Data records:

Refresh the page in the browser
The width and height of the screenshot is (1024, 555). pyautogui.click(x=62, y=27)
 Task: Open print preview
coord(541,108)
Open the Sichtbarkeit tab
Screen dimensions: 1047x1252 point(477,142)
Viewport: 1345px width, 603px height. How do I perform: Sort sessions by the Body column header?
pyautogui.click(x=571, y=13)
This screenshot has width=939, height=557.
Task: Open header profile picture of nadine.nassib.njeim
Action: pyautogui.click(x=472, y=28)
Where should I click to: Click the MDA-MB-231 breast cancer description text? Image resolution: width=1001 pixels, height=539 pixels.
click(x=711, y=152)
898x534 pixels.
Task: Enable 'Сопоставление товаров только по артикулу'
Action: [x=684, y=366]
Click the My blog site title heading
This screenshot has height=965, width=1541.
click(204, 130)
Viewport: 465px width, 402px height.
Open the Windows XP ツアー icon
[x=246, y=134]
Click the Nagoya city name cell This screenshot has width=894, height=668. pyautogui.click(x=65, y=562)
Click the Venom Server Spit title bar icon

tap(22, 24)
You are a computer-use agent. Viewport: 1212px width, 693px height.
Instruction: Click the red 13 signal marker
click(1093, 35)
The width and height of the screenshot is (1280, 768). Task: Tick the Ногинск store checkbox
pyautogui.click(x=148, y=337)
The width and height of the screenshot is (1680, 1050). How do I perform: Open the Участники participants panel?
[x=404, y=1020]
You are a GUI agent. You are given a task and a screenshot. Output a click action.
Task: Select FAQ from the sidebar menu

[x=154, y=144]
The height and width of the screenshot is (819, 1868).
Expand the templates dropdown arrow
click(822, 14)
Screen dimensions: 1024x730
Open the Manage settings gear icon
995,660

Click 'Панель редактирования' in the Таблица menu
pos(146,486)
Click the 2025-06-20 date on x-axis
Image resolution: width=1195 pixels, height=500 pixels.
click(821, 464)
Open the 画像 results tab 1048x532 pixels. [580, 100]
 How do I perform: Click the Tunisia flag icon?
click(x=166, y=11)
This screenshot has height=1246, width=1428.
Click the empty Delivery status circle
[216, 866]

• [Task details]
Would you copy all lines in the records where the string "agent" appears?

• [The completed task]
You are a computer-use agent. Viewport: 1212px width, 693px height.
You are a GUI agent. You are given a task and a screenshot. Output a click action.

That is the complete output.